I costi sociali potrebbero essere esorbitanti. La stessa OMS, includendo le ore di lavoro perdute da coloro che devono assistere i malati di Alzheimer o di altre forme di demenza, calcolava nel 2014 la bellezza di 607 miliardi di dollari all’anno. Una cifra che, se triplicata da qui al 2050, rischia di rivelarsi insostenibile. Gli Stati, oltre ad appoggiare campagne di sensibilizzazione e di prevenzione – come quelle che si tengono in tutto il mondo oggi 21 settembre, Giornata Mondiale dell’Alzheimer – potrebbero investire in un’altra forma di preveggenza: il lifelong learning, l’apprendimento continuato. Il perché lo hanno dimostrato le suore. Per l’esattezza, le Suore Scolastiche di Nostra Signora, un ordine religioso di diritto pontificio.


Uno studio pluridecennale realizzato dall’Università del Minnesota a partire dal 1986, ha messo a confronto testi scritti nel passato da oltre settecento novizie con le rispettive patologie da anziane. La forte correlazione statistica fra il livello culturale e la propensione all’Alzheimer non ha lasciato spazio a troppi dubbi: l’incessante costruzione e l’incessante rafforzamento delle sinapsi, servono a fronteggiare l’Alzheimer.


Certo, c’è anche la genetica. I geni sembrano pesare più nella variante precoce (l’Alzheimer che si manifesta prima dei 60 anni e rappresenta il 10% dei casi) che non in quella abitualmente associata con l’età avanzata. Inoltre, sono destinati a proliferare metodi per un’utilissima diagnosi precoce, come quello recentemente pubblicato da  un team di ricercatori dell’Università di Bari, che ha usato l’intelligenza artificiale per “allenare” un algoritmo a riconoscere i segnali dell’Alzheimer nelle risonanze magnetiche cerebrali. Infine, recenti scoperte scientifiche lasciano intendere che un giorno non lontano potrebbero spuntare le prime terapie, per quanto ancora primitive.


Oltre a incoraggiare l’esercizio fisico e la sana alimentazione, gli Stati baciati da una lunga durata media della vita – Italia inclusa – farebbero bene a promuovere un moderno stile di vita orientato all’apprendimento continuo (nella foto in alto: un affollato esame in Cina, nel 2015). Non si tratta di avere a che fare con esami e pagelle per tutta la vita, ma di incentivare la plasticità cerebrale, di potenziare sinapsi e neuroni e di favorire la produzione della mielina che li fa “parlare” meglio. Forse basterebbe informare più a fondo il pubblico, diffondere l’idea che studiare e apprendere sempre cose nuove – anche a libero piacimento – fa bene alla salute cerebrale. O magari si potrebbe ripescare il sogno del Rapporto Delors del 1996, quando la Commissione Europea teorizzò un sistema di istruzione capace di attraversare l’arco dell’esistenza e poggiato su “quattro pilastri”: «imparare a conoscere, imparare a fare, imparare a essere, imparare a vivere insieme».

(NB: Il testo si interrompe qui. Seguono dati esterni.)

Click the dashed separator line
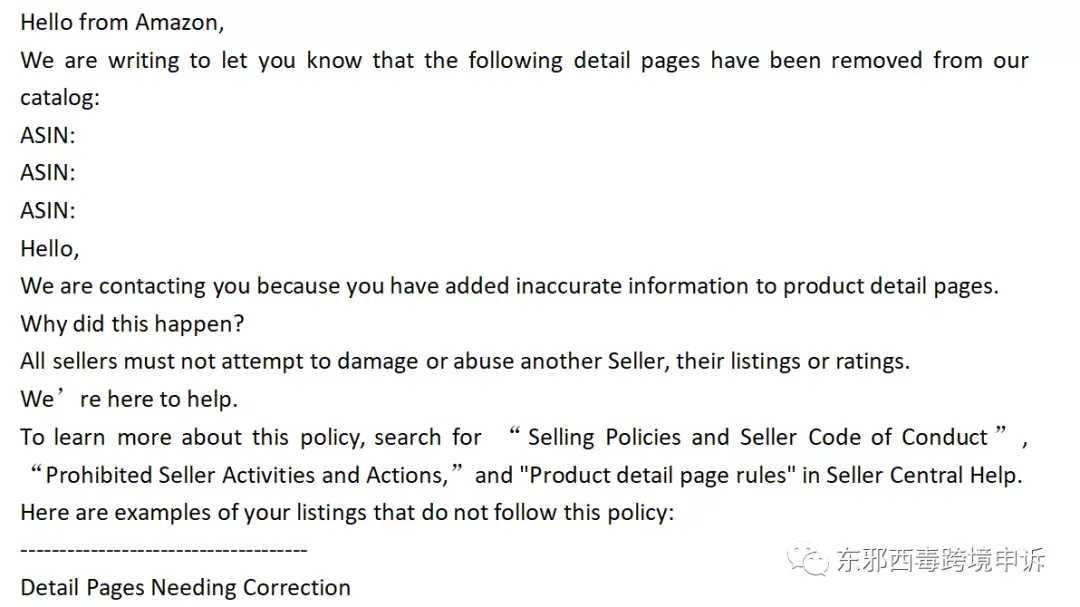1080x607 pixels. click(164, 550)
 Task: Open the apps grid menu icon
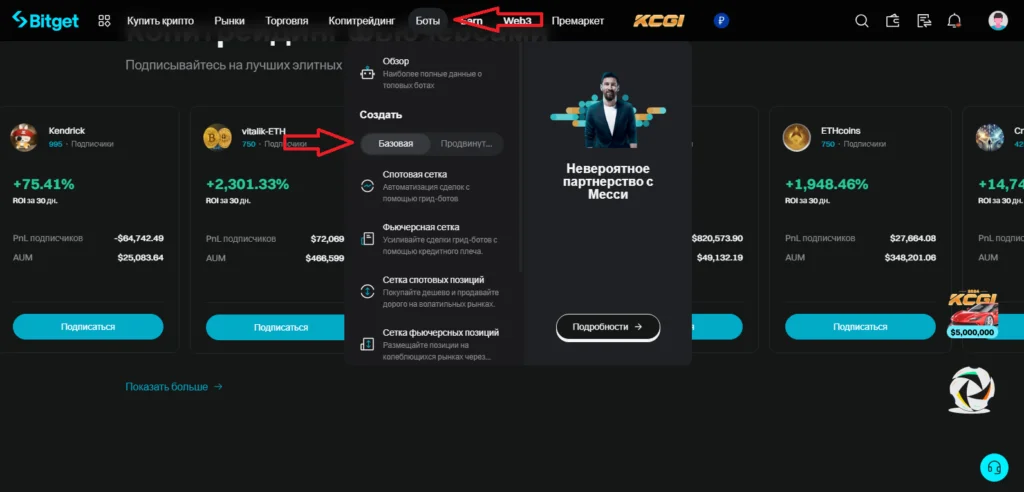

Un’utopia? Eppure sarebbe il momento perfetto. Davanti alla crescente ondata di robot e intelligenze artificiali, le società occidentali si chiedono che ne sarà della forza-lavoro. A detta di alcuni economisti (e del mensile The Economist che a inizio anno ci ha fatto una copertina) il lifelong learningoffrirebbe quella flessibilità e quella capacità di reinventarsi probabilmente indispensabili al mercato del lavoro di domani.


Avrebbe anche il vantaggio di arginare un’epidemia, terribile e apparentemente inarrestabile.